Leong, president of Royal Contracting, didn’t respond to messages seeking comment for this story.

Royal Contracting has a history of political giving. In 2003, Leong was fined after pleading no contest to charges that he made illegal donations to former Mayor Jeremy Harris’ campaign.

Royal Contracting itself was also fined for elicit donations to several candidates.

Land Deals

Donations tied to real estate giant Alexander & Baldwin also poured into campaigns as the company got ready to close a land deal with the state.

Throughout January, May and June, A&B employees and the company’s PACs donated more than $16,000 to the campaigns of more than two dozen state lawmakers.

In February, the state Department of Hawaiian Home Lands bought land in Kihei from A&B Properties for $10.5 million. The state law banning contractor donations also applies to companies selling land to government agencies. The ban applies for the duration of the contract.

The company has two PACs. One is funded by contributions from A&B employees while the other, created in 2022, is funded entirely by the company itself.

That group, the Alexander & Baldwin Inc. PAC, contributed about $2,250 to state lawmakers during the duration of the land sale contract, which ended May 31, according to procurement records.

Donations from company officers are still allowed under state law. But PACs can’t be used as a passthrough to skirt the ban on contractors making donations, according to Gary Kam, general counsel for the state Campaign Spending Commission.

However, Kam said campaign spending commission would need to determine if the contractor and the company funding the PAC are indeed the same entity. Alexander & Baldwin and A&B Properties share the same officers even though they are registered as two different entities.

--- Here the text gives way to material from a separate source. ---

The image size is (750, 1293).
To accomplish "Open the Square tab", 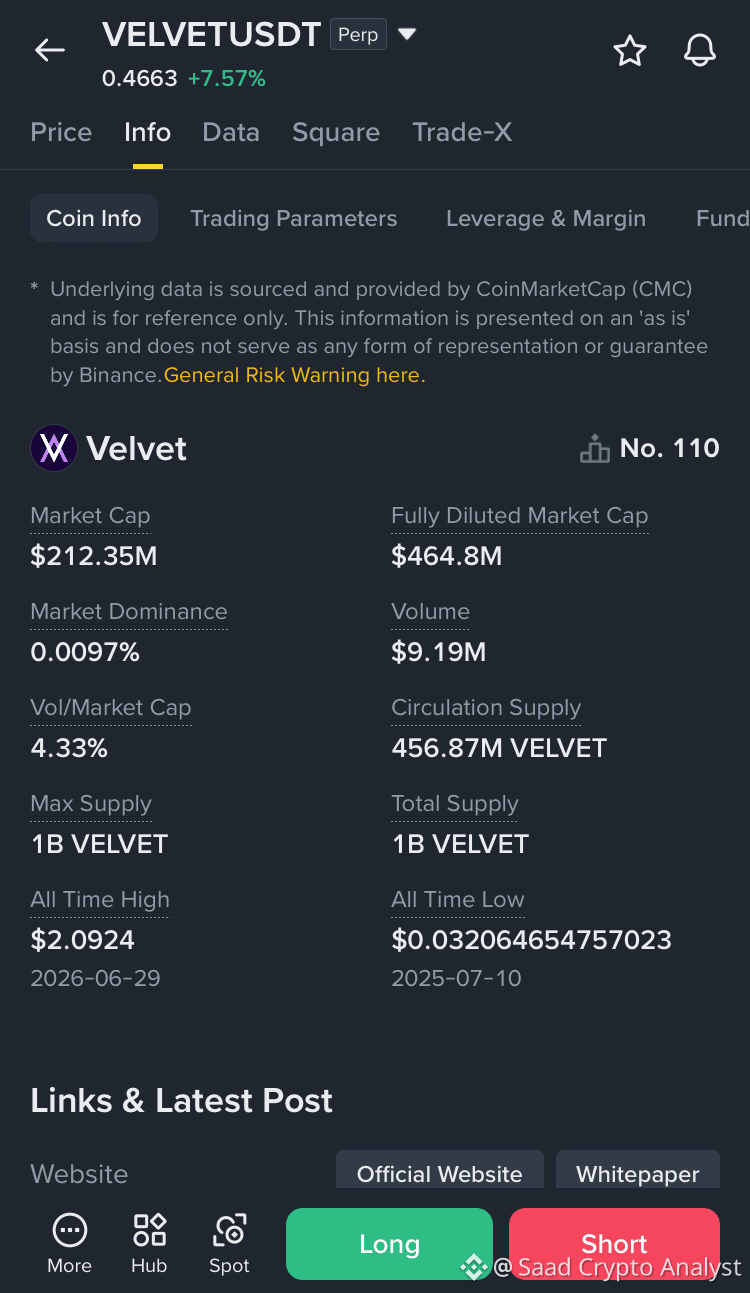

“It is our understanding that a parent company is treated as a distinct entity from a contractor subsidiary with respect to campaign contribution laws in Hawaii,” A&B spokesperson Andrea Galvin said in an email.

If A&B Properties is a subsidiary of Alexander & Baldwin, the commission would need to determine how much control, including financial control, the parent company has over the property company, Kam said.

He said this case is unique.

“Something like this case has never come before the commission,” Kam said.